Written problem 1: Repeat word for word the stretch of the Denis Walker article below from "- Born: 2 December" through "until his death.".
Written problem 2: Write the next part of the article on the activist Denis Walker, picking up after its final sentence.

Passage to read:
* * * * * * * * *

- Born: 2 December 1947
- Died: 4 December 2017 (aged 70)
- Other names: Bejam Kunmunara Jarlow Nunukel Kabool
- Mother: Oodgeroo Noonuccal

= Denis Walker (activist) =

Aboriginal Australian activist (1947–2017)

Denis P. Walker (2 December 1947 – 4 December 2017), also known as Bejam Kunmunara Jarlow Nunukel Kabool, was an Aboriginal Australian activist. He was a major figure in the civil rights and land rights movements of the 1970s and continued to fight for a treaty between the Australian Government and Aboriginal nations through the 1990s and until his death.

==Early life and family==
Denis Walker was born in 1947. He was the son of Bruce Walker and poet Oodgeroo Noonuccal (Kath Walker) from Minjerribah (Stradbroke Island, Southern Queensland) , who wrote a poem about him called "Son of Mine". He was also known as "Bejam". He had two younger brothers; Robert Corowa, who later became involved with the Aboriginal Tent Embassy in 2019, and Vivian Walker (1953–1991), a dramatist.

==Activism==
He co-founded, with Sam Watson, the Brisbane chapter of the Australian Black Panther Party (ABPP) on 8 January 1972. At the time, Walker declared the Black Panther Party (BPP) to be "the vanguard for all depressed people, and in Australia the Aboriginals are the most depressed of all".

Walker's stance on political violence was similar to the stance taken by other Black Panther parties and BPP-derived movements around the world. In a directive to members of the ABPP he said that "members must learn to use and service weapons correctly". In January 1972, having himself been in court only a few days beforehand on the charge of possessing a concealable firearm, he told reporters that "if you haven't got a gun, you have nothing. We're not going to get what we want by standing here and talking." The following March, in an address to the student union of Melbourne University, he contrasted the Australian BPP's position with that of the American BPP, saying that the Australian BPP's priority was not violent revolution, and that its focus was land rights rather than urban issues. As such, he asserted that the Australian BPP was prepared to use guns to back Aboriginal action over land rights, arguing that Aboriginal people should have the right to carry guns for self-defence.

* * * * * * * * *

Raw data:
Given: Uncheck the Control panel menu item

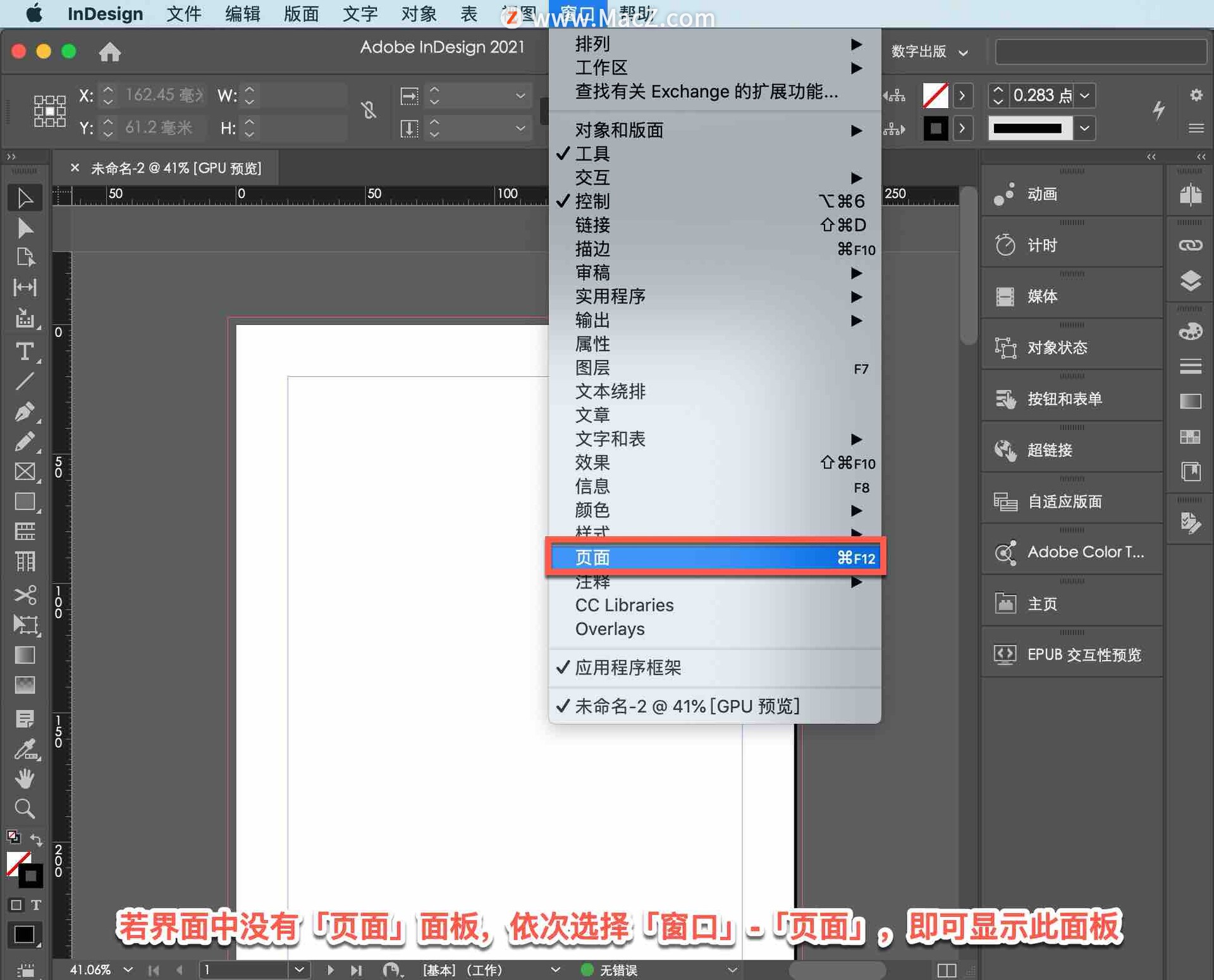Looking at the screenshot, I should click(592, 201).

* * * * * * * * *

Right answer 1:
- Born: 2 December 1947
- Died: 4 December 2017 (aged 70)
- Other names: Bejam Kunmunara Jarlow Nunukel Kabool
- Mother: Oodgeroo Noonuccal

= Denis Walker (activist) =

Aboriginal Australian activist (1947–2017)

Denis P. Walker (2 December 1947 – 4 December 2017), also known as Bejam Kunmunara Jarlow Nunukel Kabool, was an Aboriginal Australian activist. He was a major figure in the civil rights and land rights movements of the 1970s and continued to fight for a treaty between the Australian Government and Aboriginal nations through the 1990s and until his death.

Right answer 2:
Walker contributed to Identity magazine (1971–1982).

Walker was one of the "Brisbane Three": he faced charges of conspiracy against the state in Brisbane, along with Lionel Fogarty and Chilean national John Garcia. The charges, which had been laid by then premier of Queensland Joh Bjelke-Petersen's Special Branch in 1974, were on various offences relating to an alleged plot to "kidnap" Jim Varghese, students' union president at the University of Queensland. Cheryl Buchanan, who was director of the Black Resource Centre, which had moved from Melbourne to Brisbane, was involved in the defence and ultimate acquittal.

In October 1981, Walker was nominated for the elections to the National Aboriginal Conference, but was disqualified because at the time he was serving a two-year jail sentence for wounding a Department of Aboriginal Affairs official in Brisbane in 1979.

In 1992 Walker argued that white Australian law had no jurisdiction over Aboriginal Australians.

Walker continued to fight for a treaty between the Australian Government and Aboriginal nations through the 1990s and until his death.

==Later life and death==
He was later known as Bejam Kunmunara Jarlow Nunukel Kabool.

He died on 4 December 2017.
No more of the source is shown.